╭─ EXCERPT TO READ

Identify a funder's grants and publications
Use case
How many grants have resulted in publications? This notebook serves two main purposes:
i. Enables identification of a funder's grants and resulting publications.
ii. Prepares a summary table of grants and publications (per year and in total), and a bar graph showing number of grants by year with and without publications.
Prerequisites
In order to run this tutorial, please ensure that:
- You have a valid Dimensions on Google BigQuery account and have configured a Google Cloud project.
- You have a valid Dimensions API account.
- You have some basic familiarity with Python and Jupyter notebooks.
This tutorial is based on a Jupyter notebook that is available directly via GitHub.
Method
This notebook retrieves grants and publication data from Dimensions the world's largest linked research information dataset. For more about Dimensions visit - https://www.dimensions.ai/
To complete this analysis the following steps are taken:
- Connect to the Dimensions database.
- Find funder's unique GRID ID. The Global Research Identifier Database (GRID) is a database of research-related organisations each with a unique and persistent identifier. For more about GRID visit - https://grid.ac/.
- Generate list of grants and resulting publications.

╰─

**QUESTIONS**
A) According to the grants tutorial, which two accounts does a user need before running it?
B) Summarize the grants tutorial in two sentences.
C) In the grants tutorial, swap "publications" for "research outputs" in the stretch from "Identify a funder's" through "funder's grants and resulting publications." and write out the result.

╭─ ENTRIES PROVIDED

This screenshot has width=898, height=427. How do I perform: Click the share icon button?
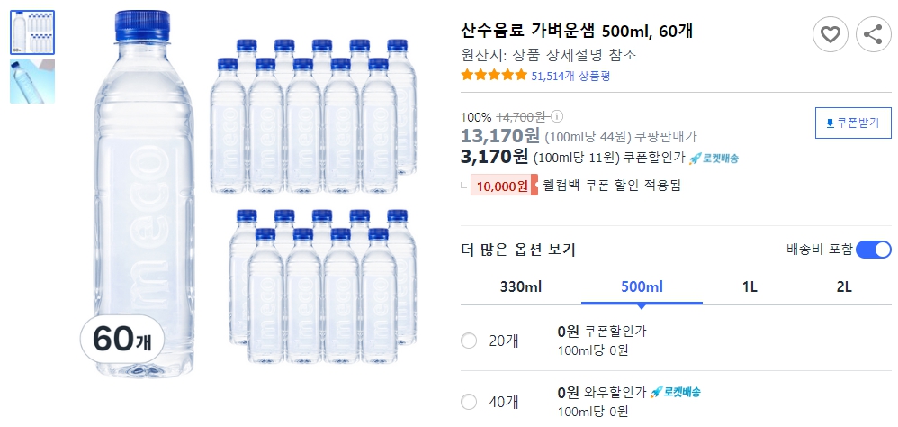[x=873, y=35]
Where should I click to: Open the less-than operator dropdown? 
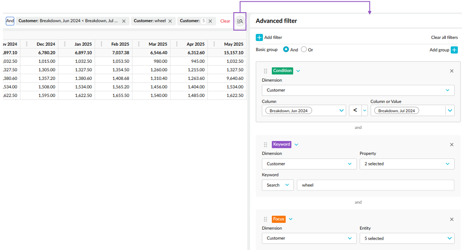pos(365,111)
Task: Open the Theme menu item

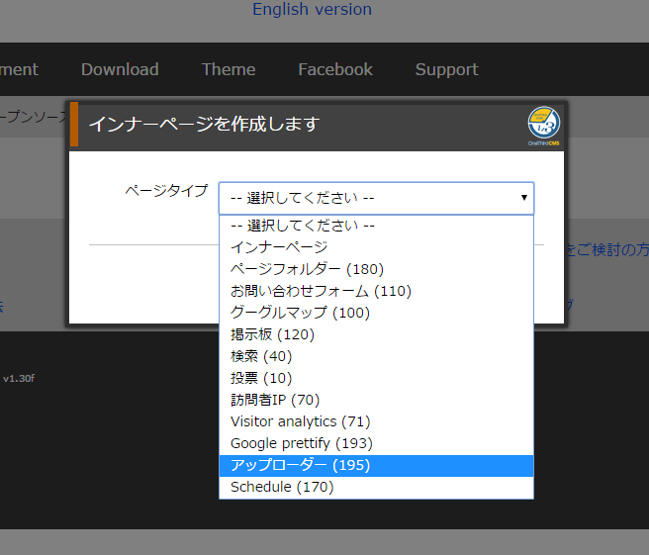Action: coord(229,69)
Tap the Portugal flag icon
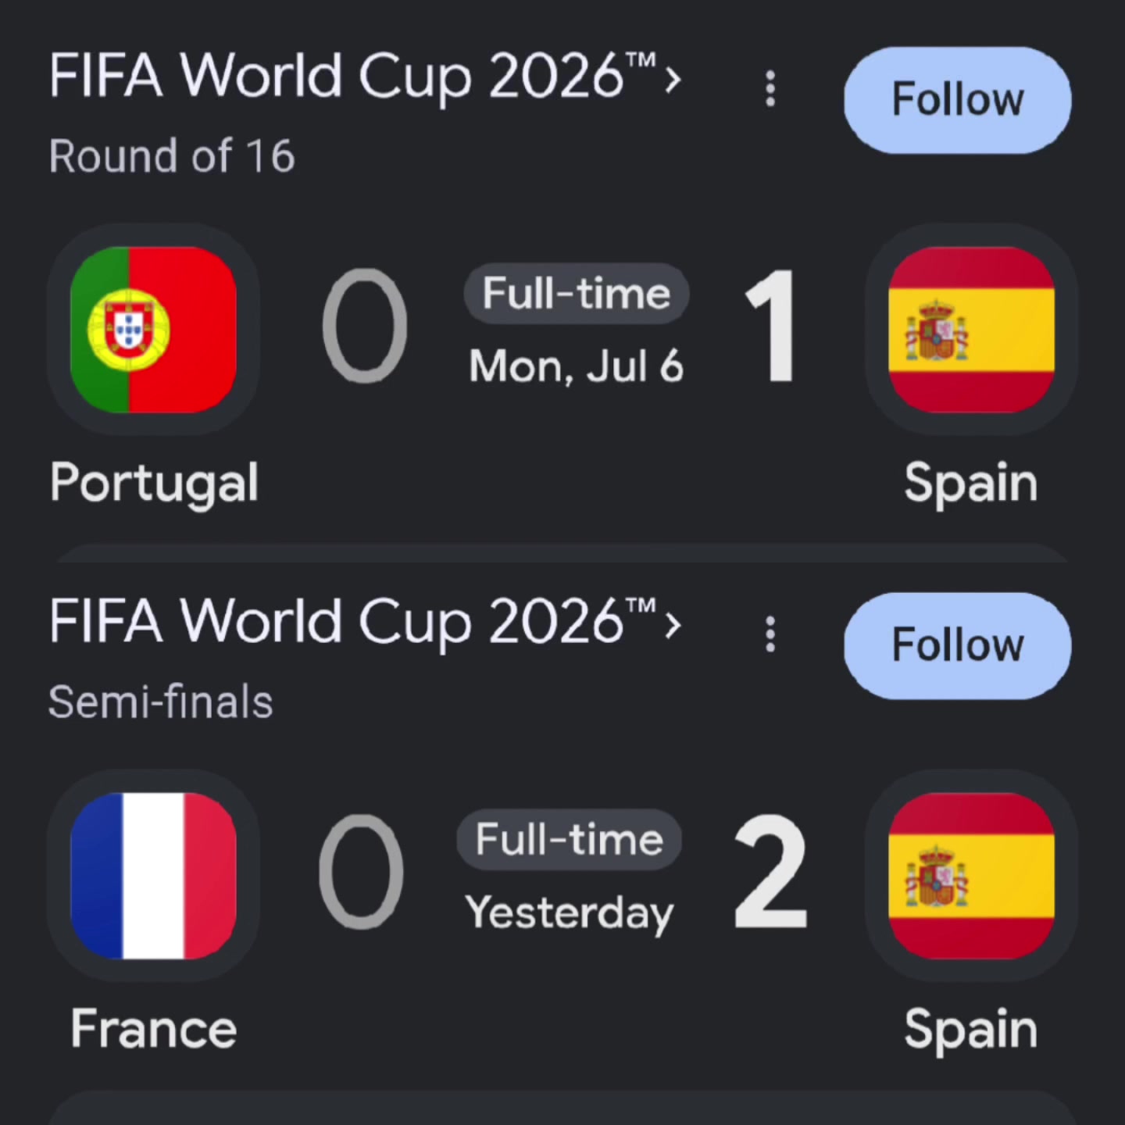The width and height of the screenshot is (1125, 1125). (x=153, y=329)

╰─

**ANSWERS TO THE PROBLEMS**
A) A valid Dimensions on Google BigQuery account, with a configured Google Cloud project, and a valid Dimensions API account.

B) The notebook identifies a funder's grants and the publications that resulted from them, and it produces a summary table and a bar graph of grants by year with and without publications. It draws its data from Dimensions by connecting to the database, finding the funder's unique GRID ID, and generating a list of grants and resulting publications.

C)
Identify a funder's grants and research outputs
Use case
How many grants have resulted in research outputs? This notebook serves two main purposes:
i. Enables identification of a funder's grants and resulting research outputs.